Further, by using a plurality of short wick type heat pipes connected in the axial direction, it is possible to efficiently equalize the indoor temperature in the top heat mode. Further, if the inner wall surface of the room is constituted by the heat radiation panel, it can be installed without narrowing the indoor space. Furthermore, if the heat radiation panel is used as a partition for partitioning the interior of the room, the temperature inside the room with poor ventilation can be efficiently equalized.

[Brief description of drawings]

FIG. 1 is a schematic view showing a first embodiment of an indoor temperature equalizing system according to the present invention.

FIG. 2 is a cross-sectional view showing an example of a wick type heat pipe.

FIG. 3 is a schematic view showing a second embodiment of the present invention.

FIG. 4 is a schematic view showing a third embodiment of the present invention.

[Explanation of symbols]

DESCRIPTION OF SYMBOLS 1 ... Heat absorption / dissipation panel, 2 ... Heat pipe, 2a ... Heating part, 2b ... Heat dissipation part, 12 ... Wick type heat pipe,
12a ... evaporation part, 12b ... condensation part, 13 ... wick, 22 ... heat pipe, 22a ... heating part, 22
b ... heat dissipation part, 31 ... partition, 32 ... heat pipe, 32a ... heating part, 32b ... heat dissipation part.
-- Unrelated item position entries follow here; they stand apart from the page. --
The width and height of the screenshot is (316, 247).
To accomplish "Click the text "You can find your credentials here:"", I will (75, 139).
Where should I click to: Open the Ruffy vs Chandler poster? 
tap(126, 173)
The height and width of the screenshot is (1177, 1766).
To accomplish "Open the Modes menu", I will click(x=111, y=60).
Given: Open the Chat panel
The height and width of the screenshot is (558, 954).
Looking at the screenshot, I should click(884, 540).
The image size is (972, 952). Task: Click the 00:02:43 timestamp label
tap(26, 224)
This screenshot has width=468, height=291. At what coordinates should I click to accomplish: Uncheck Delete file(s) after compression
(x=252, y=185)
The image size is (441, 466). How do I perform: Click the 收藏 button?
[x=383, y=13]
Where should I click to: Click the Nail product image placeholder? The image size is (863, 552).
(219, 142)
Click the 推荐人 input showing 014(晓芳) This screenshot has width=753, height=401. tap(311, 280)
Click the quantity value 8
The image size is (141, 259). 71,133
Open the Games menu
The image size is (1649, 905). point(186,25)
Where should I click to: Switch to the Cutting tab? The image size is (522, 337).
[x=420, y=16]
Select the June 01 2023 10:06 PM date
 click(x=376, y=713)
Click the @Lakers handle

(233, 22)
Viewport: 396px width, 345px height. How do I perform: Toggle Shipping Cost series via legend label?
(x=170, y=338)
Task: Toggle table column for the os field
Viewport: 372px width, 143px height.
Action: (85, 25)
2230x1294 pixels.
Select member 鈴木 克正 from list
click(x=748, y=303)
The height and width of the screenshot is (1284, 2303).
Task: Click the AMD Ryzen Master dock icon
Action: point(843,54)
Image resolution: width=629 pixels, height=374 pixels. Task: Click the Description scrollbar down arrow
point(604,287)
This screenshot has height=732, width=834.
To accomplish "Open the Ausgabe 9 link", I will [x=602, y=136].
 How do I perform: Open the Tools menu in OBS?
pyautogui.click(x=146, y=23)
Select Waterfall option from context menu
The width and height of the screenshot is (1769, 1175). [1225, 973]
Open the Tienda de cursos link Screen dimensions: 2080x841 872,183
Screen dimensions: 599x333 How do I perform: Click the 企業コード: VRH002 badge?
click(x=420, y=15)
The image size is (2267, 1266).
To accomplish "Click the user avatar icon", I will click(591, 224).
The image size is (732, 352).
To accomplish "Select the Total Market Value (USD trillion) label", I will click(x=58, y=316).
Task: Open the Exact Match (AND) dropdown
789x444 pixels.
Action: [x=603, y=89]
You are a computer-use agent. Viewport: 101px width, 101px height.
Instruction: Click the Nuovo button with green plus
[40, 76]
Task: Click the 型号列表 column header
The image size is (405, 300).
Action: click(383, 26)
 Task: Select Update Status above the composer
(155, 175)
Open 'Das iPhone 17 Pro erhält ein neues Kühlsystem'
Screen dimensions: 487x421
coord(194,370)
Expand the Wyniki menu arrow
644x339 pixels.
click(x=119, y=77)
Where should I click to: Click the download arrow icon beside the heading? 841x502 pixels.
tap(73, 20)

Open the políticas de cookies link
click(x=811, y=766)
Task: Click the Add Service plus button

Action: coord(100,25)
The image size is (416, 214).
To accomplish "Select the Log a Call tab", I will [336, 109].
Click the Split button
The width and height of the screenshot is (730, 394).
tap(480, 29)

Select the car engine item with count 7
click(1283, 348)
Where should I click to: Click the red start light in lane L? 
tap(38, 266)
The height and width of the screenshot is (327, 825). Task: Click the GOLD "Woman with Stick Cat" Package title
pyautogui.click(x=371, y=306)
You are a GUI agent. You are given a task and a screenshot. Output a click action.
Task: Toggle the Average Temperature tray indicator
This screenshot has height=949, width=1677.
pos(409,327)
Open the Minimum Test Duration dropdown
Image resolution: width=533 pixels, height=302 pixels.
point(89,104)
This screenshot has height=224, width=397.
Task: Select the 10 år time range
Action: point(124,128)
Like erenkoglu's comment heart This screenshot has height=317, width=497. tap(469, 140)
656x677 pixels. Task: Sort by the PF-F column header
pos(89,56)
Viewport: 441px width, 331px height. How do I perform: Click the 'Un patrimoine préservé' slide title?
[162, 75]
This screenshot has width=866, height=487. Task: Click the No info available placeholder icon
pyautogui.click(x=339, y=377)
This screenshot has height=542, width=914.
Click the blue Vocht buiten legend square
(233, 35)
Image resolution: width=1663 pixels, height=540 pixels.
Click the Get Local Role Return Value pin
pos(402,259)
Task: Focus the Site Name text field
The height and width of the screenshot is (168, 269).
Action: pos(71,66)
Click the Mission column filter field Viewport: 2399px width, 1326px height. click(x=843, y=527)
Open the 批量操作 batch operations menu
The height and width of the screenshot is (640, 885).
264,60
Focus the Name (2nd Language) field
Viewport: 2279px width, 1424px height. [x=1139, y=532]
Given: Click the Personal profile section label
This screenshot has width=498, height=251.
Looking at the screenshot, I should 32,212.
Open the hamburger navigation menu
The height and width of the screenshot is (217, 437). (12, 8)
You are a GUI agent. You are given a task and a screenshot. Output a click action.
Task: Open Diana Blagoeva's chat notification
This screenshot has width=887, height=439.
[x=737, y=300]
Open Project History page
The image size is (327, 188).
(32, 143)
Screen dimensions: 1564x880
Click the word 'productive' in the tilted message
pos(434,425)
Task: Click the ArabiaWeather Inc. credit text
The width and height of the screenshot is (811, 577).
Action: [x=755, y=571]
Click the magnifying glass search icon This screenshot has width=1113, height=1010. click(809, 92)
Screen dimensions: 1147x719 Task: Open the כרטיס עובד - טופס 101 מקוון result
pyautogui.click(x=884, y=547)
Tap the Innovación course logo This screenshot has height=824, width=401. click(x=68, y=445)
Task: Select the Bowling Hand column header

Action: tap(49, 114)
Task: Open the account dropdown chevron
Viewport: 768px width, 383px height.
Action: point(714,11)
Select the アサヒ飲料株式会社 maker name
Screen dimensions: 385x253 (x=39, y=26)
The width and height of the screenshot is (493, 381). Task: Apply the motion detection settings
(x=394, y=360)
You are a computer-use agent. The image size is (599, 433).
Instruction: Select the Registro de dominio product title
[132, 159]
Front page continuation (72) Shinichi Sugihara 1-5-1, Kiba, Koto-ku, Tokyo Fujikura Electric Line Co., Ltd. (72) Koichi Masuko 1-5-1, Kiba, Koto-ku, Tokyo Fujikura Electric Line Co., Ltd. Company (72) Inventor Masahiko Ito 1-5-1, Kiba, Koto-ku, Tokyo Fujikura Electric Line Co., Ltd. (72) Inventor Yuuji Saito 1-5-1, Kiba, Koto-ku, Tokyo Fujikura Electric Line Co., Ltd. (72) Creator Takashi Chiba 1007 Izumisawa, Chitose, Hokkaido 151 151 Fujikura, Hokkaido

Claims (4)

[Scope of utility model registration request] 1. A heat-radiation panel in which a plurality of wick-type heat pipes are mounted at predetermined intervals is placed in a room where heating is performed, the lower end of each wick-type heat pipe is near the floor surface, and the upper end thereof is An indoor temperature equalization system characterized by being installed almost vertically so that they are located near the ceiling. 2. The indoor temperature equalizing system according to claim 1, wherein each of the wick type heat pipes is formed by connecting a plurality of short wick type heat pipes so that heat can be transferred in the axial direction. . 3. The indoor temperature equalizing system according to claim 1, wherein the heat absorbing / dissipating panel constitutes an inner wall surface of the room. 4. The indoor temperature equalizing system according to claim 1, wherein the heat absorbing / releasing panel is a partition for partitioning and forming an interior of the room.